L'été 1998, je le passe à Bruxelles à travailler pour la Commission européenne (direction de la protection des consommateurs), et donc à me lever à houit heures quart. Assez rigolo, la Commission, un univers de gens mo-ti-vés, les true believers de l'euro-qui-simplifie-la-vie. Tout cela semble un peu moins crédible après la réunion où la DG Marché intérieur flingue en 2 minutes l'idée de rendre gratuit le retrait aux distributeurs dans un autre pays de la zone euro.
Cet été est aussi celui où je sors avec Stéphane a.k.a (par mes amis qui veulent suivre) «Les sacs à main». D'où, des allers-retours de l'un et de l'autre entre Bruxelles-Midi/Brussels-Zuid et Paris-Nord. Et aussi, la soirée mémorable de la Coupe du Monde où la serveuse nous donnait le score de France/Croatie (mach à suspens) à chaque plat.
Eclairé par l'exemple de devanciers aussi brillants qu'Hervé de Charette et François Hollande, je formais depuis longtemps le rêve de cumuler HEC et l'ENA (prononcer éhenna). Du coup, comme l'un ne va pas sans l'autre, je passe le concours de Sciences po en 1998. L'année 1998/99 est profondément pénible (faite d'aller-retour Jouy-en-Josas/rue Saint-Guillaume en autostop), et assez polarde dans l'ensemble (mes camarades d'HEC sont en stage long et je n'ai pas trop de potes à ScPo).
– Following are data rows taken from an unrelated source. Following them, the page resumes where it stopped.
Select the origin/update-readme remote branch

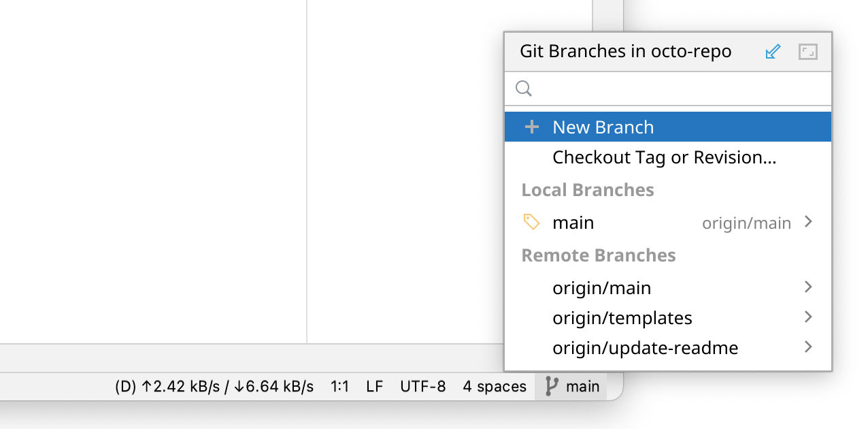coord(645,348)
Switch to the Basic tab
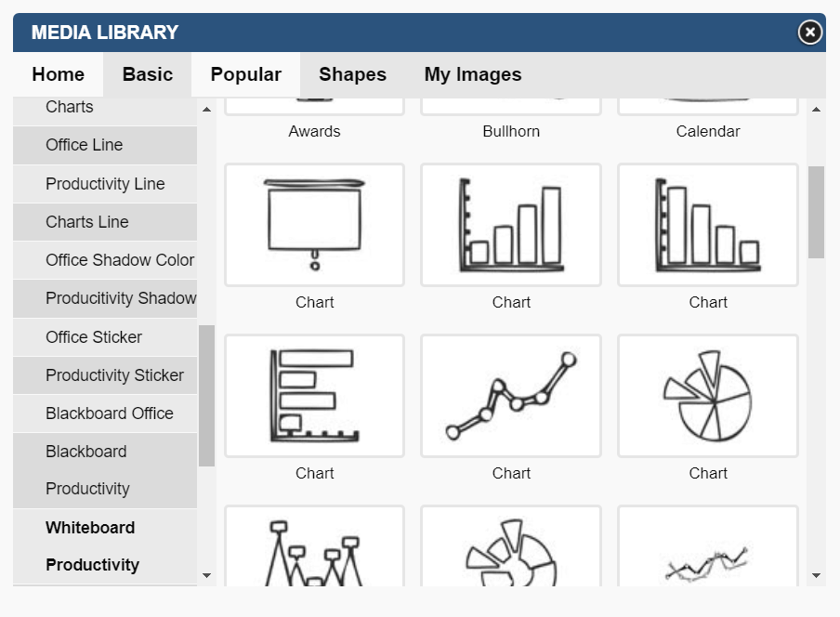The height and width of the screenshot is (617, 840). point(148,74)
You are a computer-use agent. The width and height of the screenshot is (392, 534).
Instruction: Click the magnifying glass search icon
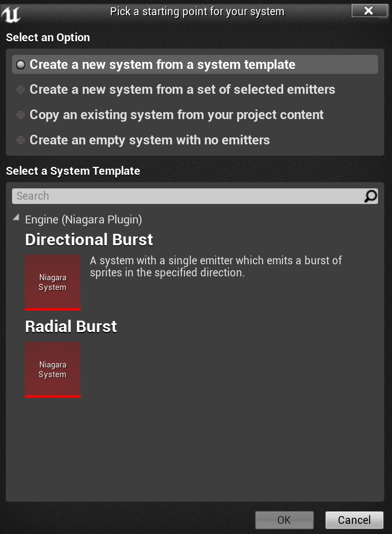(370, 196)
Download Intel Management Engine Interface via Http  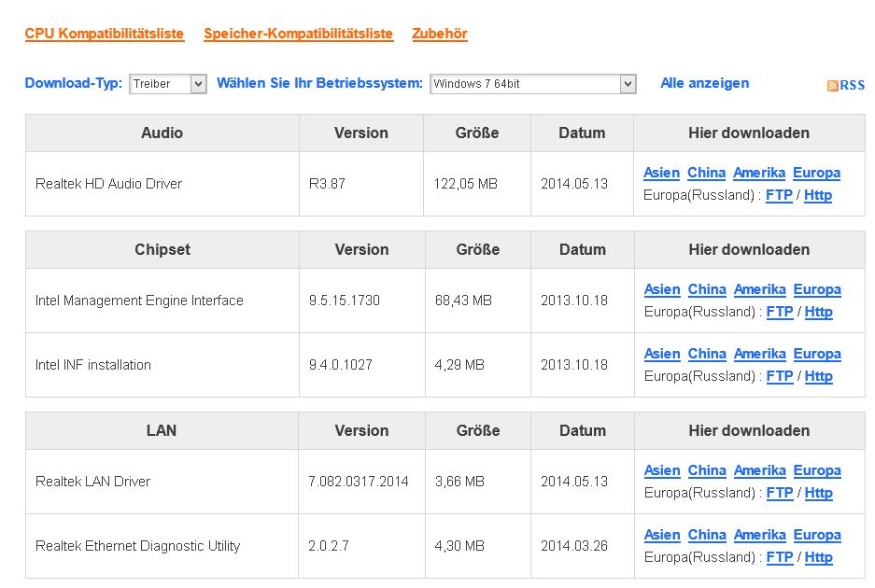coord(818,312)
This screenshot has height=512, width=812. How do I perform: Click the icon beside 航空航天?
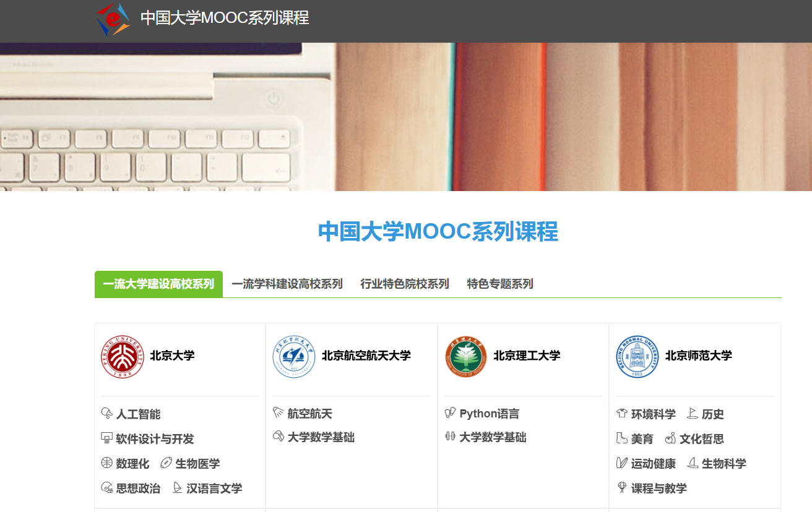(279, 413)
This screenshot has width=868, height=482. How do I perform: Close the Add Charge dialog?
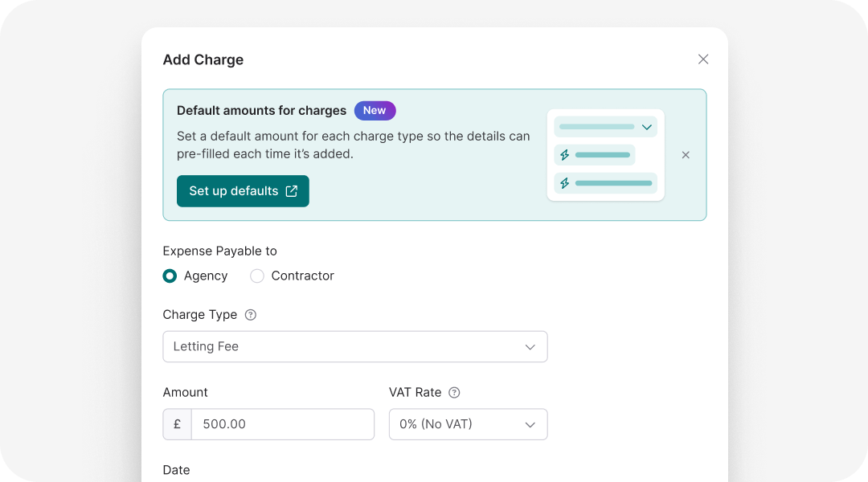(x=703, y=59)
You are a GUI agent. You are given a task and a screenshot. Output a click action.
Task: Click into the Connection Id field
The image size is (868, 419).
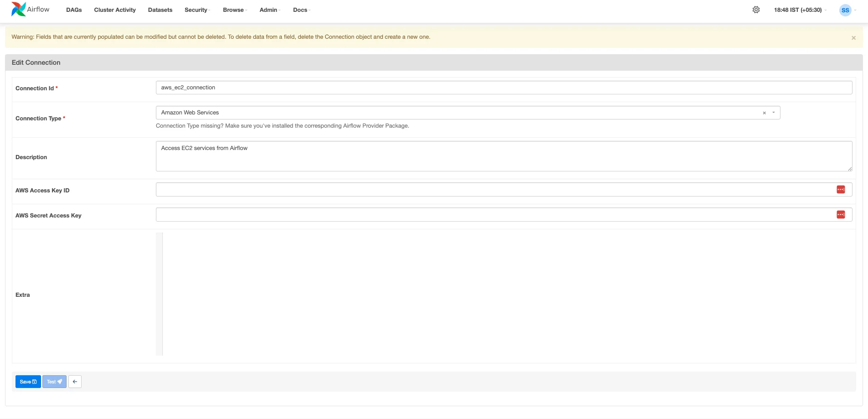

En revanche, à la rentrée 1999, je rencontre la bande dynamique qui vient de donner naissance à mousse, asso anti-homophobe de Sciences po. L'année 1999/2000 est donc une forme d'âge d'or associatif (avec les fameuses tables en Péniche du jeudi), qui se double de la rencontre de Pierre «Le Certifié», future star multinominée aux Oscars de mes élégies amoureuses.
Je rate l'ENA une première fois juste après la sortie de Sciences po, mais comme il paraît que «c'est normal», je ne me méfie pas. Quand je rate à nouveau après une prépENA en bonne et due forme, je commence à me poser des questions, notamment celle-ci :
D'autant que j'apprends les résultats des oraux à quatre jours de Noël 2001, ce qui est cool.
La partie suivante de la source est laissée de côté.